An injured shoulder means that he doesn’t ride in bumpers any more, but it doesn’t mean that he doesn’t ride out five or six mornings a week. It’s great to be able to go down to trainers’ yards and sit on his horses, ride them out in the morning. In that regard, he is an unusual owner.

He understands the plight of riders. His friendship with Shane Broderick brings home to him the dangers of the game, the risk that jockeys face every day that they go to work. That was why, at that unique day at Limerick Races last October which was set up to raise funds for injured riders JT McNamara and Jonjo Bright, Connell pledged that all prize money that Our Conor earned this year would go to the Jockeys’ Emergency Fund.

“I wanted to do something that would go beyond the day,” says the owner. “This way, hopefully every time Our Conor wins some prize money, attention will be drawn to the fund and to the riders.”

It has not been all plain sailing with Our Conor this season, mind you. The initial intention was to run over hurdles at Tipperary in October before going on to the Morgiana Hurdle at Punchestown in November. Unfortunately, the Tipperary race came just about a week too soon. Plan B was to run on the flat at Naas later in October. That should have brought him forward nicely for the Morgiana Hurdle. Alas, things did not work out like that.

“The Naas race was a rough race,” says Barry. “He got knocked into, his leg swelled up, and he had to have three weeks off. Luckily it didn’t affect the tendon, because it could have been a disaster. So we won’t be going back to run him in a flat handicap again. I’d sooner run him in a beginners’ chase than in a flat handicap.”

Danny Mullins rides Our Conor these days. Indeed, Danny Mullins rides all Barry Connell’s horses these days. There was mild surprise when the young rider was announced as Connell’s rider last year, but the owner had been thinking about if for a while, and he is delighted with their agreement.
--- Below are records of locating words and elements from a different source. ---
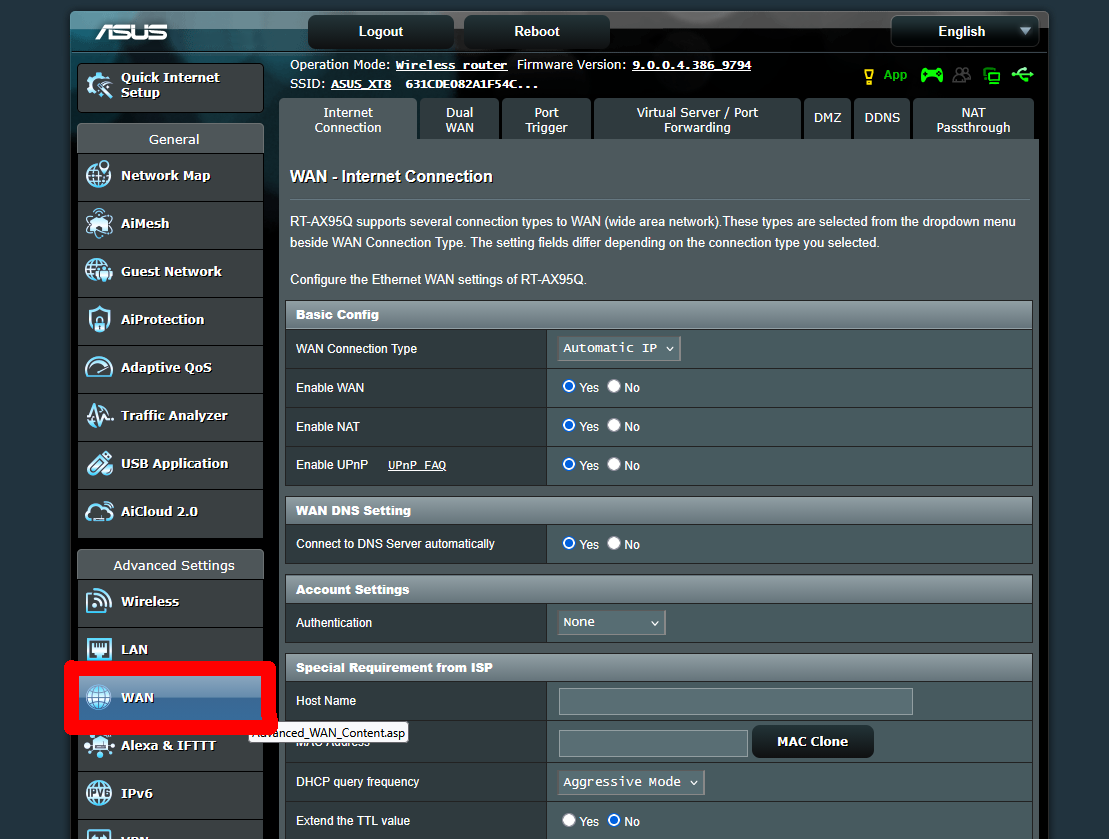The image size is (1109, 839).
Task: Click the AiMesh sidebar icon
Action: pyautogui.click(x=98, y=223)
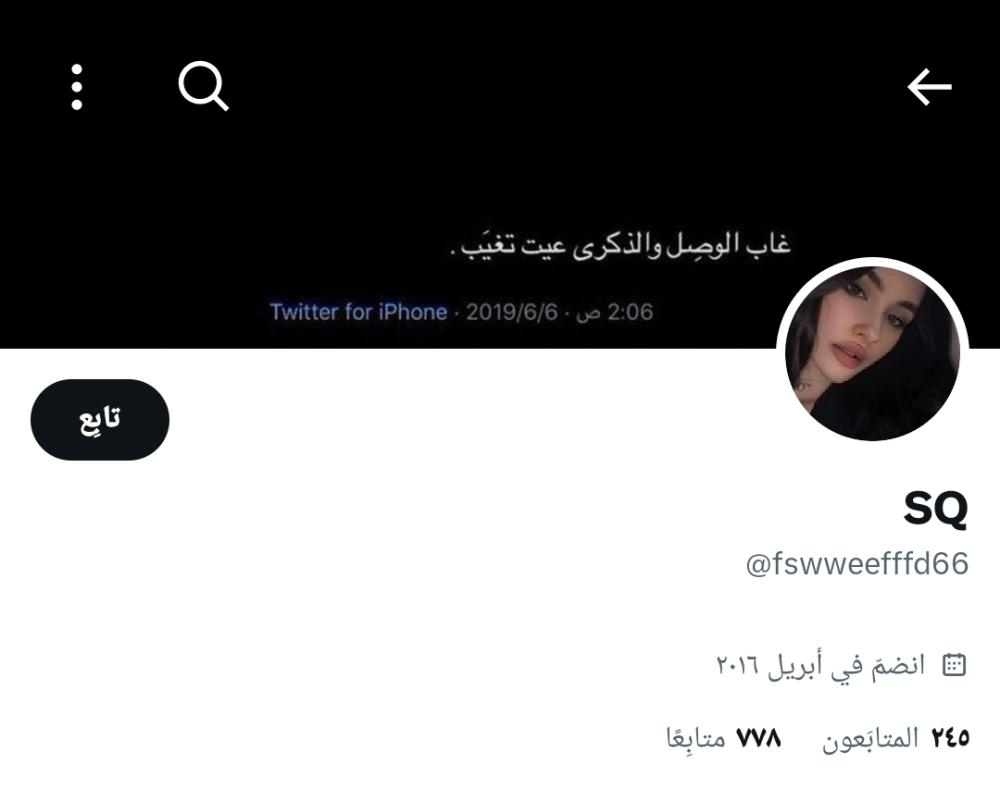Tap the back arrow icon

pos(929,87)
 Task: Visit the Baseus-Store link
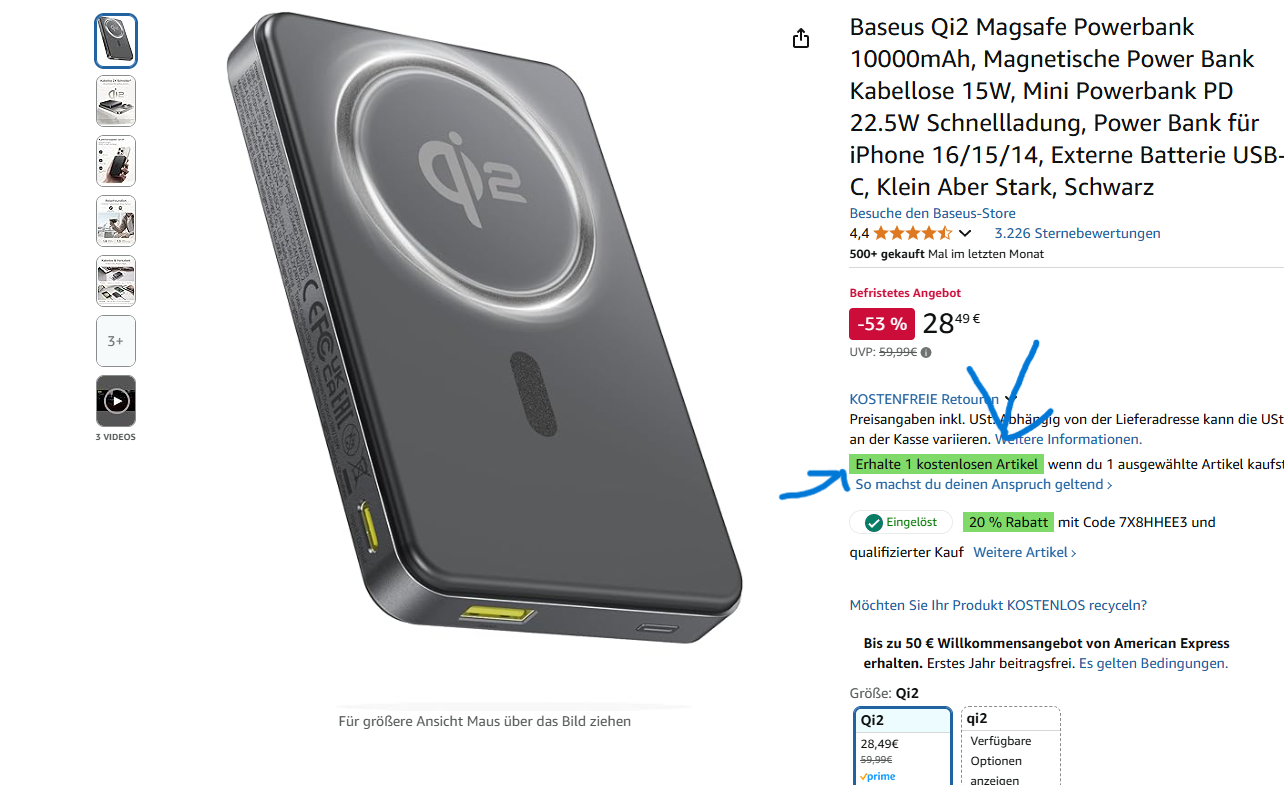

“Danny is a really good young rider, and he is improving all the time. He never gives a horse a hard race unduly. Have a look at The Tullow Tank’s two Grade 1 wins. Danny hardly gives him a smack at all. Or Mount Benbulben’s win at Punchestown last April. He’s a sympathetic rider, and that is ideal for me.”

Mullins will be on board Our Conor again this afternoon in the BHP Insurance Irish Champion Hurdle, Round Two against Jezki and Hurricane Fly.

“He will improve from his last run, no question. It was effectively his first run of the season, whereas the other two horses had had runs. Our horse will improve from today to Cheltenham, because that is how he is being trained, Dessie has the template for that. But I think that we can win today.”

8/1. That’s what price he is for the 2014 Champion Hurdle.